AUTOMATION WORLD.COM: Faced with the need to respond rapidly to an increasing diversity of product, packagers are demanding more flexible packaging machines.
OEMs and control system vendors are responding with systems that promise less – less complexity, less engineering and programming time, and less expense.
In terms of images, the robot almost defines modern automotive manufacturing. The iconic mechanical arm is the star of countless commercials designed to show that a particular auto company is ahead of the curve in terms of technology. Increasingly, that’s coming to be the case with packaging as well.
“Robotics is probably one of the fastest growing markets within the packaging industry today,” observes Leo Petrokonis, packaging industry business development manager for the global OEM team at Rockwell Automation, Milwaukee. “Robotic applications are increasing in number and expanding across applications, including picking and placing, and case packing.”
Surveys indicate the use of robots will be even more widespread in the future. Part of the reason for this is the ongoing improvement of the robot itself. “Compared to 10 to 15 years ago, robots are faster, more reliable and more affordable,” says Yarek Niedbala, directeur commercial, Kuka Robotics Canada Ltd., Mississauga, Ontario, Canada.
Few would disagree.
In fact, Dick Motley, account manager of North American Distribution for Fanuc Robotics America Inc., Rochester Hills, Mich., cranks it up a notch by saying that “today, reliability is almost a given.”

It’s a point seemingly borne out by an application at Greenvale AP Ltd., in March, England, United Kingdom, one of Britain’s leading potato brands, has added robots to the packaging departments at its Cambridgeshire and Berwickshire plants. Each plant uses two Fanuc robots deployed in a packaging cell designed by Abar Automation, a Fanuc strategic partner in Hoofddorp, Netherlands.
Each of the two robots in the Abar DL-16 Loading Cell is tasked with picking 2.5 and 5 kg bags of potatoes and loading them into supermarket display containers at the rate of 60 bags per minute. The robots were originally designed to pick 30 bags per minute but, as Greenvale Operations Manager Rob Phillips explains, “the robots have been upgraded three times to accommodate increased demand.”

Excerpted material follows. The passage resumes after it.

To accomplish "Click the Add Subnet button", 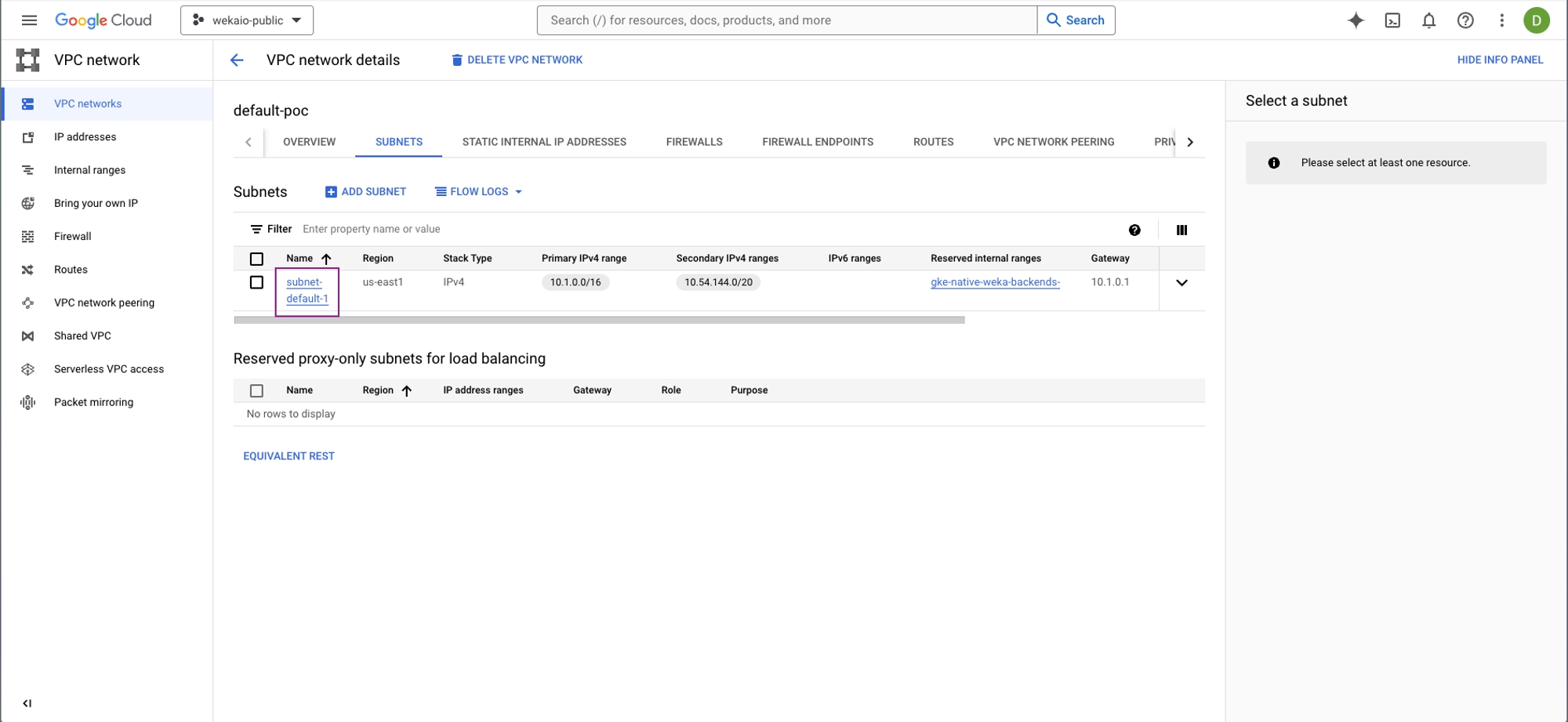I will click(366, 192).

The Cambridgeshire plant now produces 2,400 metric tons of packaged potatoes each week, and the Berwickshire plant’s production has also increased. Along with the inherent flexibility that makes reconfiguring the packaging operation relatively simple, Phillips notes that the robotic cells also take up less floorspace than the previous approach.
“Best of all, though, the robots have been giving stable and reliable performance for the past year, requiring very little maintenance, and racking up an up-time rate of 99.98 percent, he says.
The degree of success that robots are having in packaging is a function of both brawn and brains. Robots are increasingly employed in data-intensive environments and they have been getting more “brainy,” so to speak, in order to operate in those environments. Case in point: Gilde.

The Gilde warehouse and distribution center in Tonsberg, Norway, is a busy place. That’s because Gilde’s extensive line of meat products are highly popular with Norwegian consumers, and approximately 140 employees work at the facility getting freshly processed and packaged meat to customers.
For some time now they’ve had help: a Kuka KR 180 PA robot with a PC-based KR C2 control. The robot takes care of the “fast movers” – that is, the products that are ordered most frequently and in the highest quantities, often a seasonally adjusted category.
The process begins with a fork lift truck bringing pallets of crates, each containing large quantities of unmixed products, to the robot’s work area. The warehouse’s central computer informs the KR C2 control which products the robot should pick and in what order. The robot checks for itself whether it has grasped the correct product by holding the crate against a scanner. A new code is then generated and stuck onto the crate to specify the customer for delivery. The robot then places the crate on a conveyor, which transfers it to the next stage.
This unusual degree of flexibility in robotic order picking is mirrored by the flexibility with which the robot handles the crates. The KR 180 PA is able to handle even those crates presented in a non-uniform manner thanks to an ultrasonic sensor system in its gripper.
This monitors distances and allows the robot to be guided at the fastest possible speed to the first pick position. Once it has reached the crate, the gripper initially remains loosely closed until it has found the ideal gripping position. Only then does it tighten its grip. All of this takes more computational power than could be supplied by yesterday’s robot controls, but the KR 180 PA’s PC-based control is up to the task.
It’s worth noting here that Harvard University’s BioRobotics Laboratory is working on embedded sensing and actuation elements. They are seeking to do this through Shape Deposition Manufacturing (SDM), which alternates material deposition and machining to produce the complex, multilayered structures.
Among the possibilities being explored by the lab is a basic two-fingered gripper equipped with some or all of the following: Hall-effect sensors for joint angle sensing, embedded strain gauges for 3-axis force measurements, optical reflectance sensors for tactile sensing, and piezoelectric polymers for contact detection. The lab claims the parts created so far are extremely robust and able to withstand high impact loads and other forces.